On January 28, 2026, staff at the U.S. Securities and Exchange Commission (SEC) published a Statement on Tokenized Securities. The Statement describes different categories of tokenized securities of interest to the SEC staff, and includes technical descriptions of each category.
Notably, the Statement lays out the staff’s views as to certain taxonomies associated with tokenized securities. According to the staff, tokenized securities generally fall into two categories: (1) securities tokenized by or on behalf of the issuers of such securities; and (2) securities tokenized by third parties unaffiliated with the issuers of such securities. The Statement then describes a variety of scenarios by which an issuer or third-party can tokenize securities. For third parties, the Statement focuses especially on custodial tokenized securities (including a tokenized security entitlement) and synthetic tokenized securities, including both “linked securities” and a security-based swap formatted as a crypto asset.
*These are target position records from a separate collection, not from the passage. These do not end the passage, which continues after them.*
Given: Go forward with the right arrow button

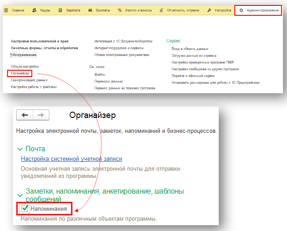Looking at the screenshot, I should point(40,115).
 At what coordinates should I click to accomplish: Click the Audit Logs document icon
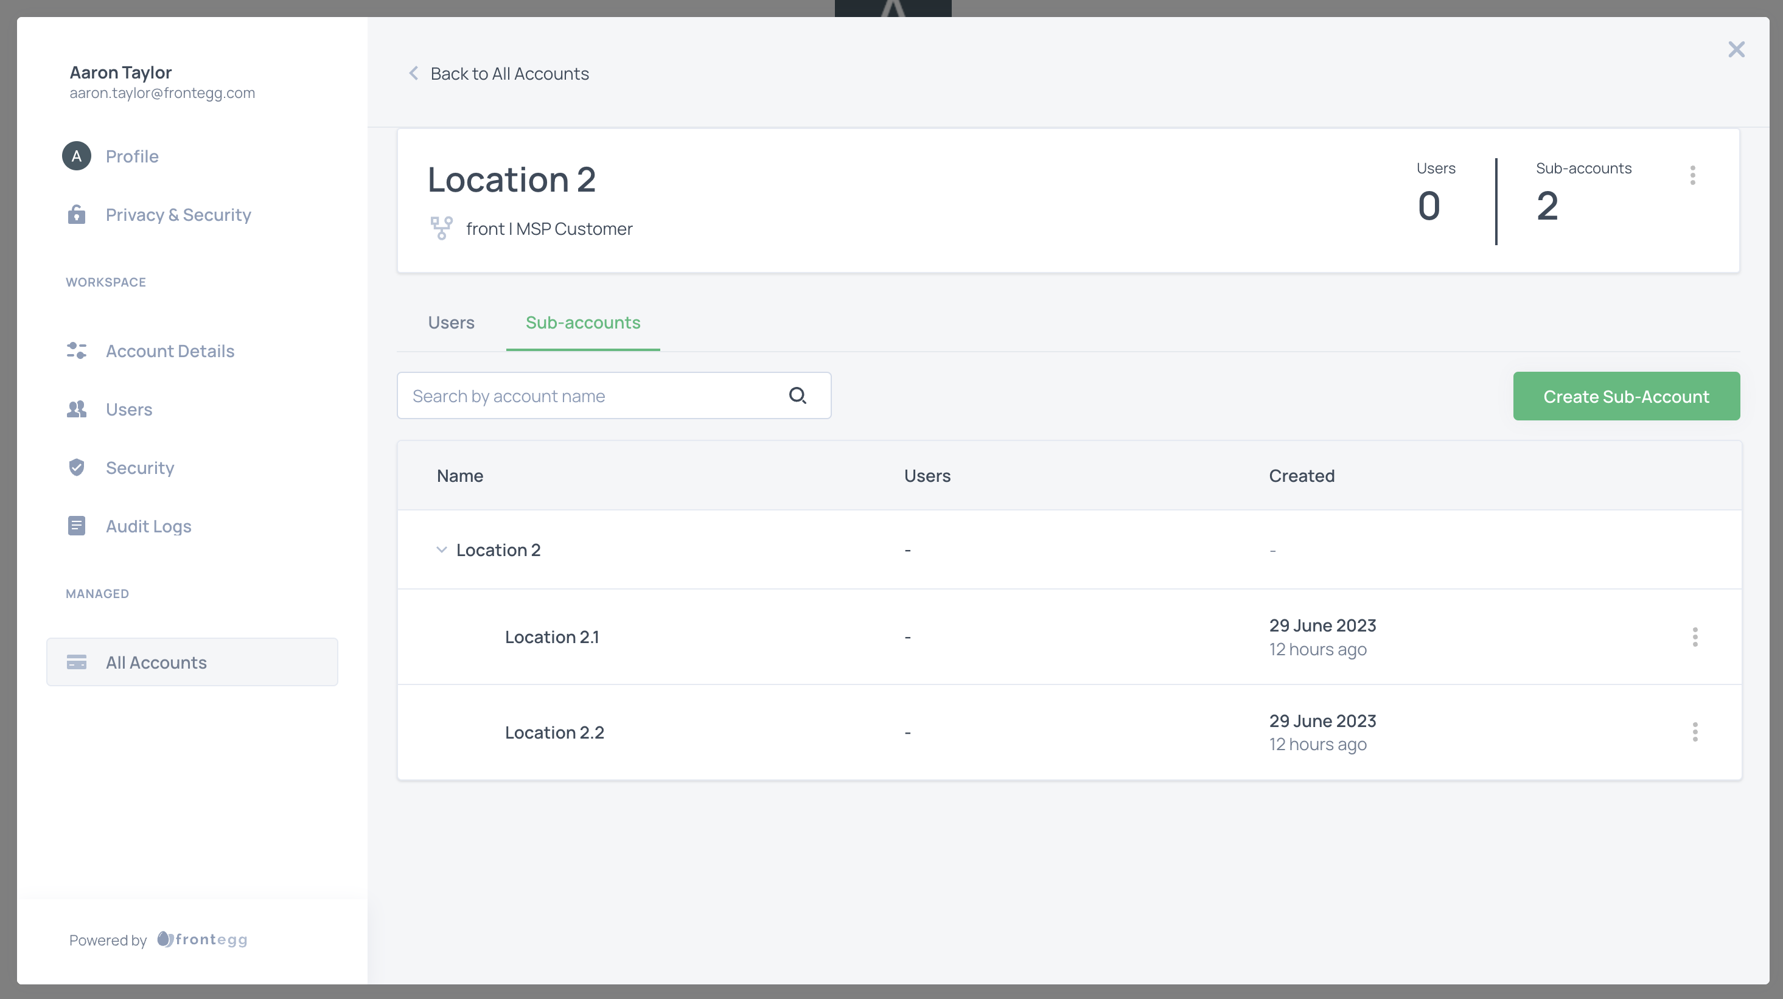pos(76,526)
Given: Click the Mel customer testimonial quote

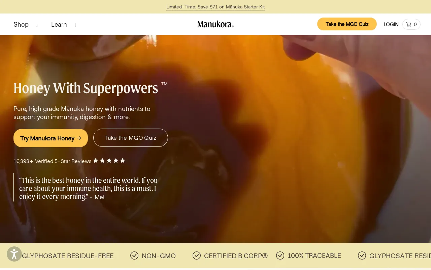Looking at the screenshot, I should [x=89, y=188].
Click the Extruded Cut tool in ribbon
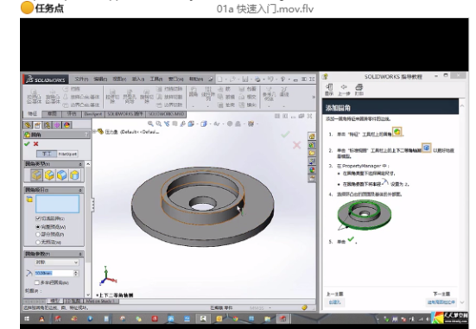The image size is (476, 329). click(112, 97)
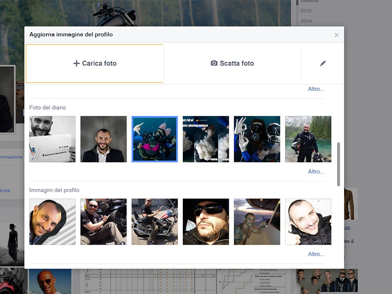Expand Altro under Immagini del profilo

coord(316,254)
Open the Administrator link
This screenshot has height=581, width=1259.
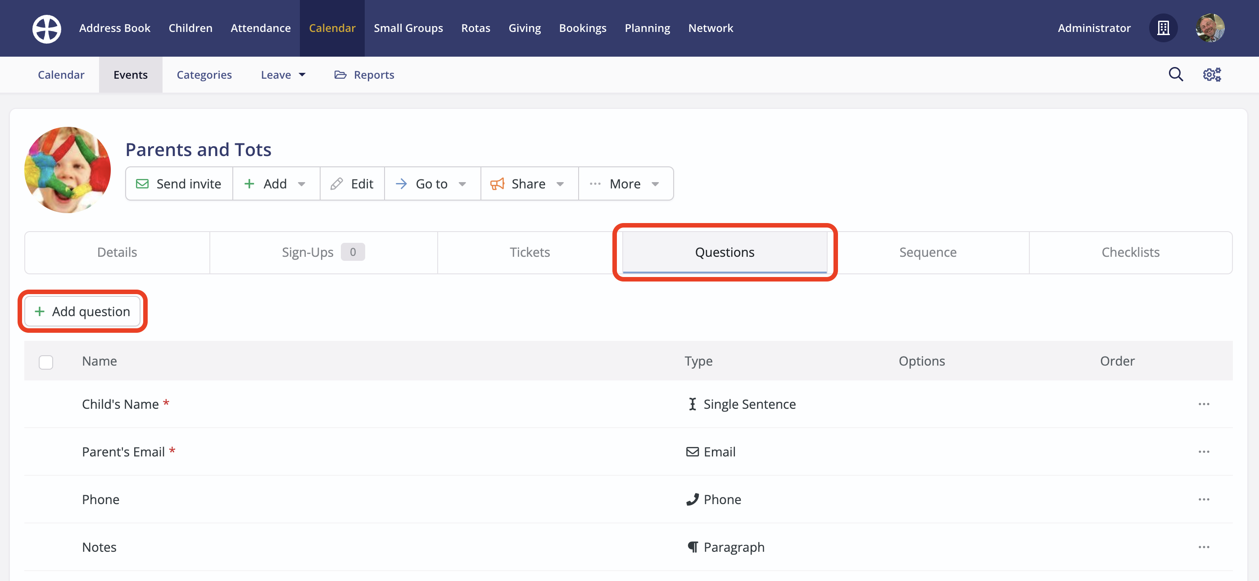pyautogui.click(x=1094, y=28)
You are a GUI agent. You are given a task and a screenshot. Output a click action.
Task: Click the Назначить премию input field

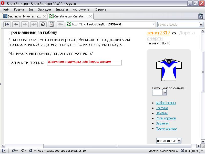click(x=84, y=63)
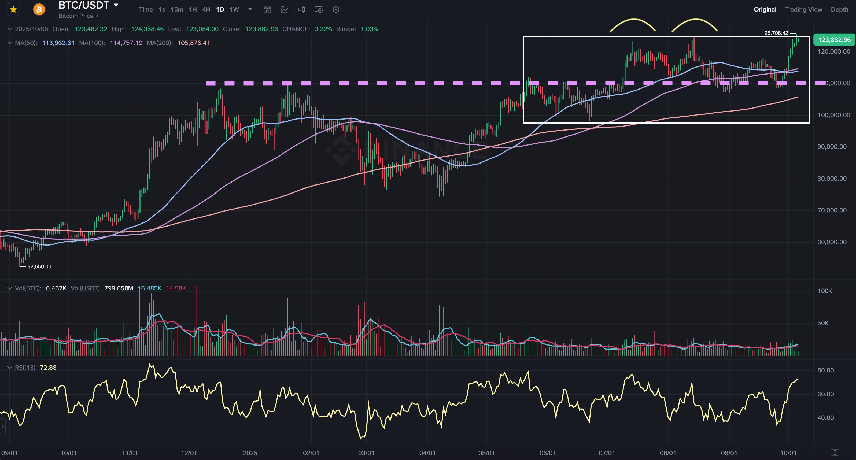Open the technical indicators line-chart icon
The image size is (856, 460).
pos(284,9)
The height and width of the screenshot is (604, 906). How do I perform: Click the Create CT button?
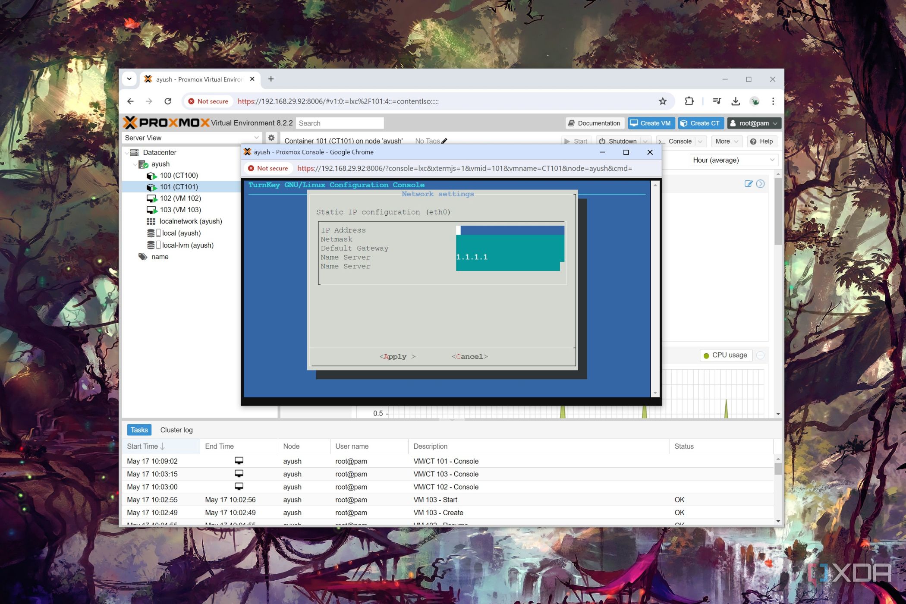pos(700,123)
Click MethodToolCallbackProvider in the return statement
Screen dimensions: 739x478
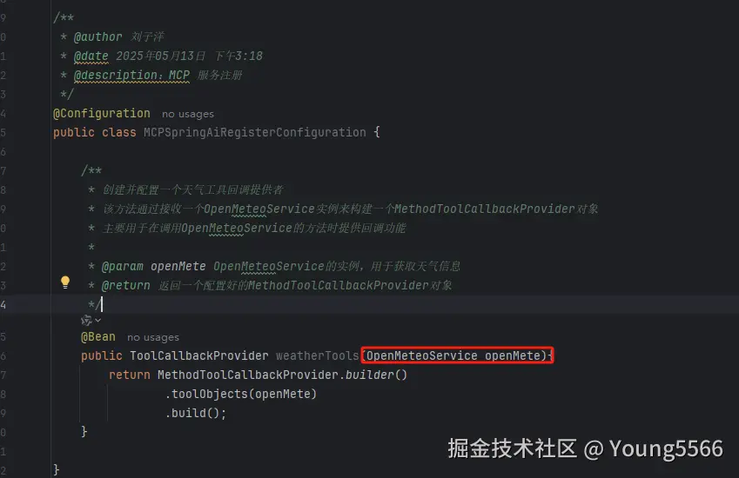(247, 375)
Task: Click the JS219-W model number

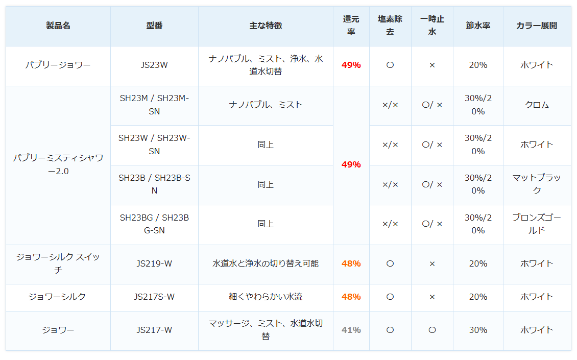Action: [x=154, y=264]
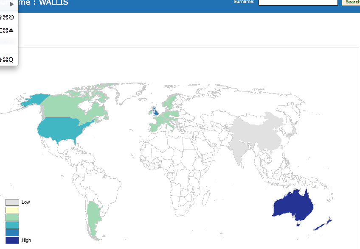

The definition of “security-based swap” includes any agreement, contract, or transaction that is a swap and is based on: (1) an index that is a narrow-based security index, including any interest therein or on the value thereof; (2) a single security or loan, including any interest therein or on the value thereof; or (3) the occurrence, nonoccurrence, or extent of the occurrence of an event relating to a single issuer of a security or the issuers of securities in a narrow-based security index, provided that such event directly affects the financial statements, financial condition, or financial obligations of the issuer. A “linked security” is a security issued by the third party itself that provides synthetic exposure to a referenced security, but it is not an obligation of the issuer of the referenced security and confers no rights or benefits from the issuer of the referenced security. Under certain circumstance, the SEC staff cautions that a linked security may be a security-based swap. A third party may not offer or sell the crypto asset representing the security-based swap to persons who are not eligible contract participants under the Commodity Exchange Act unless a Securities Act registration statement is in effect as to the crypto asset, and the transactions in the crypto asset are effected on a national securities exchange.